Ahmedabad: After intense opposition and media pressure, the Gujarat government has finally set up a probe into the allegations of Chief Minister Narendra Modi's key aide and then state home minister Amit Shah ordering surveillance on a lady architect. The two-member inquiry panel has been asked to submit its report in three months.
The Modi government appointed retired Gujarat High Court judge Sugnyaben K Bhatt and retired former Additional Chief Secretary KC Kapoor, to hold an inquiry into the allegations.
The Congress is already calling it a 'Modi bachao' (save Modi) committee. Keeping up the heat on Modi over the allegations of illegal snooping, the Gujarat Congress on Monday passed a resolution demanding an inquiry by a sitting Supreme Court judge into the case.

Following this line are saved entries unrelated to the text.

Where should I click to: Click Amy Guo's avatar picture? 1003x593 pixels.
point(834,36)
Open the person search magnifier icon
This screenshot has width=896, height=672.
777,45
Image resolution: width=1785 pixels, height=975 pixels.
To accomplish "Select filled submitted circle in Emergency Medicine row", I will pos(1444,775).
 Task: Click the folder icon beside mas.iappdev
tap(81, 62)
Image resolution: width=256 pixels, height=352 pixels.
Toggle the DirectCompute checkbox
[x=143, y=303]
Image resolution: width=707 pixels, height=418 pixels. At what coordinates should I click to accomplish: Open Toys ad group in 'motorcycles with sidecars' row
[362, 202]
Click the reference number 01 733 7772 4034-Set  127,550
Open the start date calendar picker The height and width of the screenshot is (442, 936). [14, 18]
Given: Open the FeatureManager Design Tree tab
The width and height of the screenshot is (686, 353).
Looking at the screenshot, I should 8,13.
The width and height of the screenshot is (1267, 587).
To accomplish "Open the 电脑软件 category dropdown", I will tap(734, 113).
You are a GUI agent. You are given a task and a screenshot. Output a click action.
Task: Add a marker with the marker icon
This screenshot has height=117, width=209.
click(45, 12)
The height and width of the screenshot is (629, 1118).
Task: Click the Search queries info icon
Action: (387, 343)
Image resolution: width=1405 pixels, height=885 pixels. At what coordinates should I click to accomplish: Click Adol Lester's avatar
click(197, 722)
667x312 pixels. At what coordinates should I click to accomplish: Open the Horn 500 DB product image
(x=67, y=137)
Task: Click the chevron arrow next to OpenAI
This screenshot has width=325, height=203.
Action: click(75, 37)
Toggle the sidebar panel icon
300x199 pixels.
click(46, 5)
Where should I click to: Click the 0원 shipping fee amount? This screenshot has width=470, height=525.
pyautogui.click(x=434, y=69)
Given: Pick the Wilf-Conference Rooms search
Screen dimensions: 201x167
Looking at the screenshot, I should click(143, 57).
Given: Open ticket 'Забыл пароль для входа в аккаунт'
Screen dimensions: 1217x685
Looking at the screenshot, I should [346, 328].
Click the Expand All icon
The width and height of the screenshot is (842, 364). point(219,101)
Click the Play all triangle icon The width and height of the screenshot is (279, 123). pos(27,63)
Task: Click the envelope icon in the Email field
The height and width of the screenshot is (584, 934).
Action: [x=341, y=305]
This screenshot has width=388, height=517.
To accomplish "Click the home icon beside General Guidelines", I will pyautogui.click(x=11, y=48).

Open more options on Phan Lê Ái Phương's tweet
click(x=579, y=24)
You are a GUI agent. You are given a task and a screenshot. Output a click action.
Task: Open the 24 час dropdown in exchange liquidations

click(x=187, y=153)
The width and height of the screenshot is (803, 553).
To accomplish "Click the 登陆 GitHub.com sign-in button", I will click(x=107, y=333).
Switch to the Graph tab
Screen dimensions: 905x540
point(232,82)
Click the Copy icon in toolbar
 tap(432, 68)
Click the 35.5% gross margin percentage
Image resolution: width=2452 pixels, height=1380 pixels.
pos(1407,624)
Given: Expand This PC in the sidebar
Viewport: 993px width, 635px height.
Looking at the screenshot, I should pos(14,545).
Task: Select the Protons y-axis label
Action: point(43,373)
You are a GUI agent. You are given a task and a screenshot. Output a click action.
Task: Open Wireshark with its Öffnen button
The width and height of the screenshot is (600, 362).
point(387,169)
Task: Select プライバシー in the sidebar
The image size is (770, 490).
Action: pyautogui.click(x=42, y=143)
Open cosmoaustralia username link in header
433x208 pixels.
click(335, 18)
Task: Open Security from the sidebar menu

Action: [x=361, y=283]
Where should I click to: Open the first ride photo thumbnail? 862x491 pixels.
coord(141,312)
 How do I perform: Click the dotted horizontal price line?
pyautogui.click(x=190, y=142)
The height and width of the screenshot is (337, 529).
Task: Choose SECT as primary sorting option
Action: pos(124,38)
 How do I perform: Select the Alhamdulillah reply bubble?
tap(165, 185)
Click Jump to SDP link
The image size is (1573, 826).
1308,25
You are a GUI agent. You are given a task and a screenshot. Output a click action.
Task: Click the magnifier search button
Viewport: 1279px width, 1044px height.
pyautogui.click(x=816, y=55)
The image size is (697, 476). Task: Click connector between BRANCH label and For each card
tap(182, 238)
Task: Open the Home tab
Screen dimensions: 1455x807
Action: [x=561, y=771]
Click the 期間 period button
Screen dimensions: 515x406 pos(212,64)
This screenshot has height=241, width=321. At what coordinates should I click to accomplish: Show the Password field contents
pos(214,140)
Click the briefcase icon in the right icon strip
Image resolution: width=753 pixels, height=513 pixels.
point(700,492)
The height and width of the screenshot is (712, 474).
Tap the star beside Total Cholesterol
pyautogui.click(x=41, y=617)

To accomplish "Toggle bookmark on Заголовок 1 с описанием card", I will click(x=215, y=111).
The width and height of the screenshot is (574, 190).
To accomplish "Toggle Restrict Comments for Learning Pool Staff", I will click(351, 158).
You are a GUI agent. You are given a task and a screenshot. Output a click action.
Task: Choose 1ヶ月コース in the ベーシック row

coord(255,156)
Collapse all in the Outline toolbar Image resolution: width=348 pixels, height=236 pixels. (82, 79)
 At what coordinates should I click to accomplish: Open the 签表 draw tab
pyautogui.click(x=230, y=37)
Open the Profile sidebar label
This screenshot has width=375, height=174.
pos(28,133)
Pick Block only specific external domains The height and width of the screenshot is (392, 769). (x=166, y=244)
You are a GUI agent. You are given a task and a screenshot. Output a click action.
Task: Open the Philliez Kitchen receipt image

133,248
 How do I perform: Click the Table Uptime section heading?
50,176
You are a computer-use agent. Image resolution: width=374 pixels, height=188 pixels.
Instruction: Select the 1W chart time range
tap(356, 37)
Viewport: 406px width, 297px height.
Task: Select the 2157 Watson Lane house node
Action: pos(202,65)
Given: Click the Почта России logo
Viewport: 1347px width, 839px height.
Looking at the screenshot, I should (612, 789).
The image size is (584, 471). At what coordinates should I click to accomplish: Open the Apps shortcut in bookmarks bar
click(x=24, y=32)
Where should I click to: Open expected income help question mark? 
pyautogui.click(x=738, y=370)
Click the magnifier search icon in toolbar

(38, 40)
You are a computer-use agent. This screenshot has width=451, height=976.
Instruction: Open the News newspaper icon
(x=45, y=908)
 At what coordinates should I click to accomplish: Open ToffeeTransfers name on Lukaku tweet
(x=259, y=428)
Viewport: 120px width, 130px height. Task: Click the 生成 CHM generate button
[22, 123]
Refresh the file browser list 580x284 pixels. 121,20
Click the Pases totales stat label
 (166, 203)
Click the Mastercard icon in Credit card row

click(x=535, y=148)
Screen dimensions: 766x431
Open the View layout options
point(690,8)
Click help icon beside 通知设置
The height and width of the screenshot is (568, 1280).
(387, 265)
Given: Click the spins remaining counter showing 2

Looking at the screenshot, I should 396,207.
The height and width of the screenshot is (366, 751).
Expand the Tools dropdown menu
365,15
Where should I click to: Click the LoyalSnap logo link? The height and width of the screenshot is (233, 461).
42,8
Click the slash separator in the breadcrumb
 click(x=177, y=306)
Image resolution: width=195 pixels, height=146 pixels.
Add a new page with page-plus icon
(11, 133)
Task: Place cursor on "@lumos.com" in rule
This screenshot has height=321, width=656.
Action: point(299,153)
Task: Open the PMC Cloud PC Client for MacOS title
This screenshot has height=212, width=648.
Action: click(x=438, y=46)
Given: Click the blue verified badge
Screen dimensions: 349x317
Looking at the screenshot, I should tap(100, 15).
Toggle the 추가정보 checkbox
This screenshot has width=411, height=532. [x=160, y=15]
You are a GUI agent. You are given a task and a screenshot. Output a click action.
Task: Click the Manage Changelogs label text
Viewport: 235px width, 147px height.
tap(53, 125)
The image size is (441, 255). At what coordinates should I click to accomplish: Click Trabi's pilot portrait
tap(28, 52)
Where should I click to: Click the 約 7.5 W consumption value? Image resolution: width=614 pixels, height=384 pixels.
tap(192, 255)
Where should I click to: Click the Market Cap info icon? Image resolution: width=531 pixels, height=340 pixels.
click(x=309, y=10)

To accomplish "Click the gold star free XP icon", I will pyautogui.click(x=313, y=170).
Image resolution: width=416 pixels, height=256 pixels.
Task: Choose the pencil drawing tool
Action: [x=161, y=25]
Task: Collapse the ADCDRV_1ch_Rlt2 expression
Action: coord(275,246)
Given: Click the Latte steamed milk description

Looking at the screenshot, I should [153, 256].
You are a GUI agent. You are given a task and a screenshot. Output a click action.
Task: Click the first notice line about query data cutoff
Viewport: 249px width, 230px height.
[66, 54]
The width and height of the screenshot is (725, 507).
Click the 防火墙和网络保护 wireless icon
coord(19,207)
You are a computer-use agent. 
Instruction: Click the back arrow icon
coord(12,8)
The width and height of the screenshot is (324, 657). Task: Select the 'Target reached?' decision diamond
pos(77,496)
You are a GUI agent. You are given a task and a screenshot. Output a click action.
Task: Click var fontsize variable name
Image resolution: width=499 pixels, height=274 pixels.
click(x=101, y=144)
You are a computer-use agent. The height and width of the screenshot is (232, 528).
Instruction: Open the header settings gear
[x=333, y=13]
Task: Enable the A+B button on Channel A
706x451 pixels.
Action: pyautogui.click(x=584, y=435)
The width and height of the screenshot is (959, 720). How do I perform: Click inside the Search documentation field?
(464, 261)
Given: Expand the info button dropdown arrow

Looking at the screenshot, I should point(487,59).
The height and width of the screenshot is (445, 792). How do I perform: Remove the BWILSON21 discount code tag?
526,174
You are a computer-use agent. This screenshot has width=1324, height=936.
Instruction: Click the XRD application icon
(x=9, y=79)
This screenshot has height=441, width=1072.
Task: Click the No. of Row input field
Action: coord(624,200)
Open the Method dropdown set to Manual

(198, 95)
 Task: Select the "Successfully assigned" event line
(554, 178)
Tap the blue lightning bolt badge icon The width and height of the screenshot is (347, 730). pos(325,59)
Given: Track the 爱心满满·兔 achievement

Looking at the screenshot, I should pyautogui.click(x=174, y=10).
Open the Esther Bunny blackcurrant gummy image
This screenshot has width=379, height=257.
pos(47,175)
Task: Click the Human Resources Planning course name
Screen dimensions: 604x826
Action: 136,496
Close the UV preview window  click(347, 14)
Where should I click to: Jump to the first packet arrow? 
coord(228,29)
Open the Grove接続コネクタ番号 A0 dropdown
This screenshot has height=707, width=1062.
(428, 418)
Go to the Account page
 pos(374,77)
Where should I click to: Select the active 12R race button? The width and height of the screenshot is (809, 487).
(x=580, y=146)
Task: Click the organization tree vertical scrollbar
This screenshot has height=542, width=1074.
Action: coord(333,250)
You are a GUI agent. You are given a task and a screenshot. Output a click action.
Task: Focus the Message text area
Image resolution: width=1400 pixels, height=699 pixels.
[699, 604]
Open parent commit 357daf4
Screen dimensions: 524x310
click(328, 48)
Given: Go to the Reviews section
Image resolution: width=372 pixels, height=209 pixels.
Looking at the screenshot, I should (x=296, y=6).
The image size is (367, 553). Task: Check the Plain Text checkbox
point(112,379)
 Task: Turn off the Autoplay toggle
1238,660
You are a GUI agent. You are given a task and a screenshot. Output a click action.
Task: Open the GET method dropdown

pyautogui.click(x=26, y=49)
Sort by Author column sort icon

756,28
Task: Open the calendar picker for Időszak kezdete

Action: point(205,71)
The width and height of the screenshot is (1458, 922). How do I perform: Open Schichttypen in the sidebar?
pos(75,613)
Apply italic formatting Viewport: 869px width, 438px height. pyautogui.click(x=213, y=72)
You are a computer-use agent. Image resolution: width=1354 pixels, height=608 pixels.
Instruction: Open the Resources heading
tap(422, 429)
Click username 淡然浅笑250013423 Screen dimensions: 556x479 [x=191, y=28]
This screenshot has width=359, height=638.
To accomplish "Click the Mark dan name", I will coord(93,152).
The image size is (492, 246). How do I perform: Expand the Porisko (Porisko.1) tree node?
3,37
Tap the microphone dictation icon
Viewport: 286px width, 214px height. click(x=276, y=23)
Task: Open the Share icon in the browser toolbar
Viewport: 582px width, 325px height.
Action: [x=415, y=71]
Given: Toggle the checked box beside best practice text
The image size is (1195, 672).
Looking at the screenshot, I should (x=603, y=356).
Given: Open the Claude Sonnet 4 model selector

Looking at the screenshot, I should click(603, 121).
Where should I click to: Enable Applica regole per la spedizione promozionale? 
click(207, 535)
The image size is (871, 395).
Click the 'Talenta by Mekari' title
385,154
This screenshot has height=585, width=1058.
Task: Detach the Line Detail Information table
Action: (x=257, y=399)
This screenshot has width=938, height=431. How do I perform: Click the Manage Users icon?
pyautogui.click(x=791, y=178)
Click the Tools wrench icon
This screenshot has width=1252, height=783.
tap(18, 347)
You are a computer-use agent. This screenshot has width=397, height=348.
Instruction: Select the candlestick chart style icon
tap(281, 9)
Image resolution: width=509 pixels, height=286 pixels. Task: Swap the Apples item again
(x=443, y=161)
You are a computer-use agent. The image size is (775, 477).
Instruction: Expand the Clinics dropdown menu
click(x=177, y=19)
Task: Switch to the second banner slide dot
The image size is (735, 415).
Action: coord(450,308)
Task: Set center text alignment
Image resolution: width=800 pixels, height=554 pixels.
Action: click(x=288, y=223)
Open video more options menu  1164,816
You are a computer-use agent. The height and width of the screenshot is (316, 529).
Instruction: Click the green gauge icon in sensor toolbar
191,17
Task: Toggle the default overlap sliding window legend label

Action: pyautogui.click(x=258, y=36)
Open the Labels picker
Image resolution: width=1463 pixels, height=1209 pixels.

The meeting of the Congress state executive, which passed the resolution, was chaired by the party's Gujarat unit president Arjun Modhwadia. Congress's Leader of Opposition, Shankarsinh Vaghela, too, attended the meeting. "With elections approaching, we have to go to the people with the fact of how Gujarat government has flouted all the rules in the snooping scandal," Vaghela said.
Gujarat Congress will launch an agitation to take the snooping scandal to the people of the state, he added. The resolution, moved by MP Alka Kshatriya, also demanded that Modi should clarify whether his government had extended benefits to the family members of the girl in question.